Modulation of Mutant Huntingtin N-Terminal Cleavage and Its Effect on Aggregation and Cell Death

Abstract

Huntington’s disease (HD) is a neurodegenerative disorder caused by a polyglutamine expansion near the N-terminus of huntingtin. A neuropathological hallmark of Huntington’s disease is the presence of intracellular aggregates composed of mutant huntingtin N-terminal fragments in human postmortem brain, animal models, and cell culture models. It has been found that N-terminal fragments of the mutant huntingtin protein are more toxic than the full-length protein. Therefore, proteolytic processing of mutant huntingtin may play a key event in the pathogenesis of HD. Here, we present evidence that the region in huntingtin covering amino acids 116 to 125 is critical for N-terminal proteolytic processing. Within this region, we have identified mutations that either strongly reduce or enhance N-terminal cleavage.

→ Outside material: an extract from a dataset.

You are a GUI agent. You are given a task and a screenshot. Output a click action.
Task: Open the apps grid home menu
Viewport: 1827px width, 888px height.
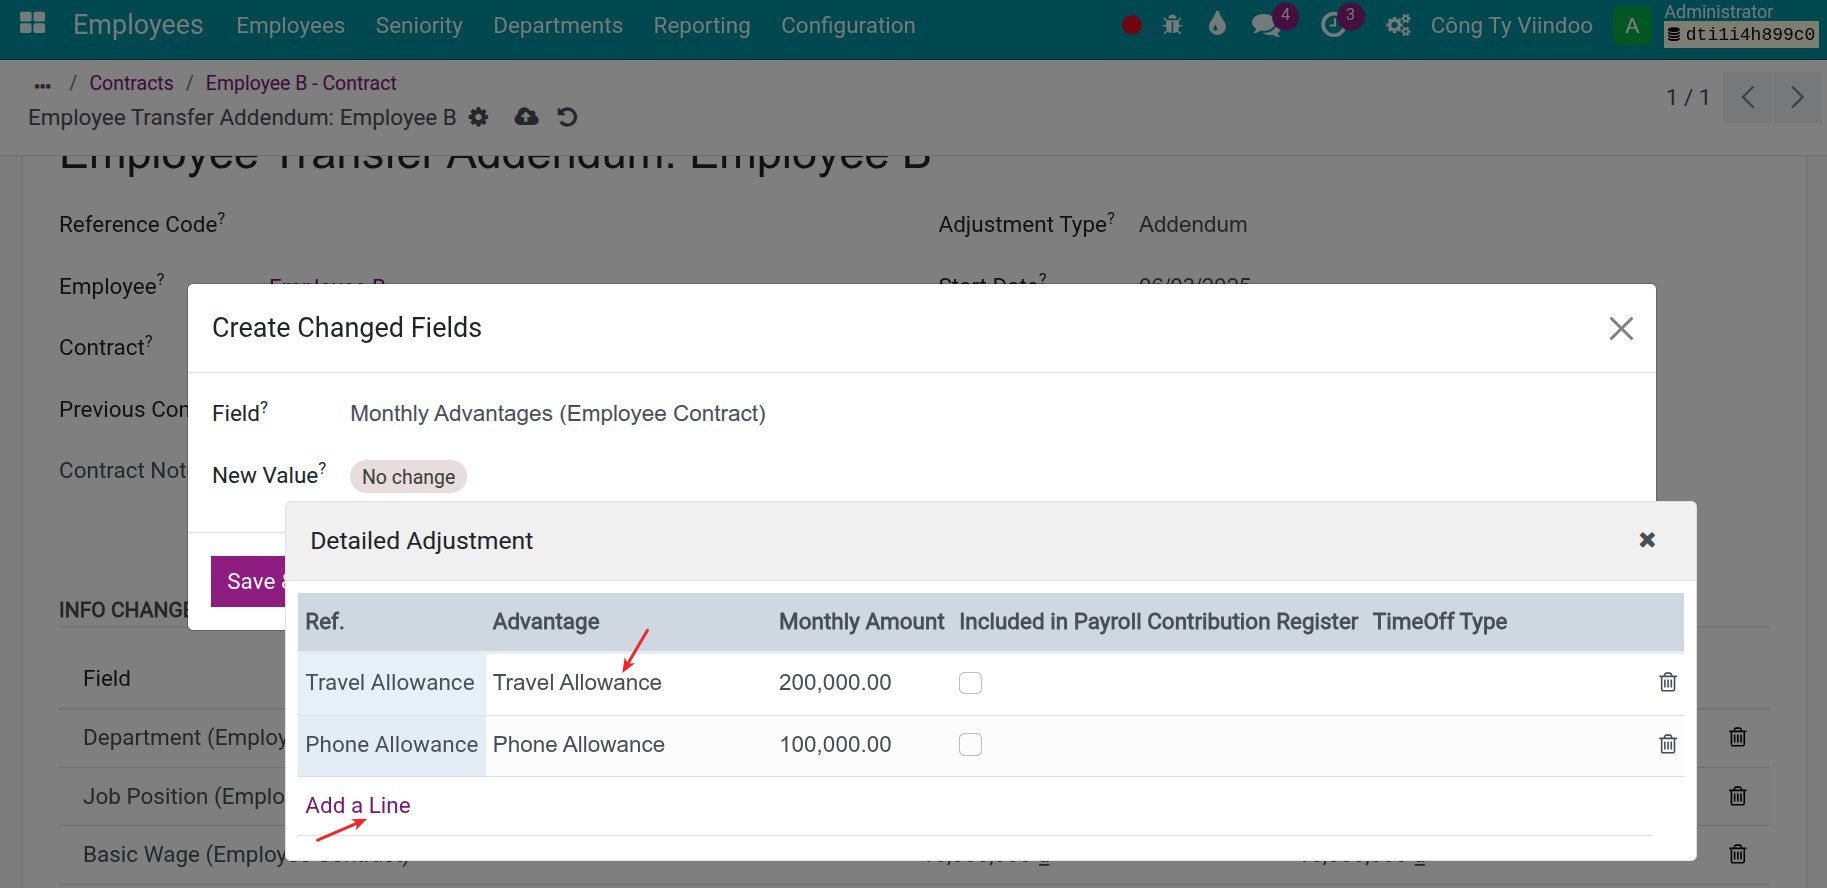click(x=33, y=24)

We took advantage of this effect and demonstrate that the mutation Δ121–122 within the putative cleavage region enhances N-terminal cleavage of huntingtin and the aggregation of N-terminal fragments. Furthermore, this particular deletion increased the activation of apoptotic processes and decreased neuronal cell viability. Our data indicate that the N-terminal proteolytic processing of mutant huntingtin can be modulated with an effect on aggregation and cell death rate.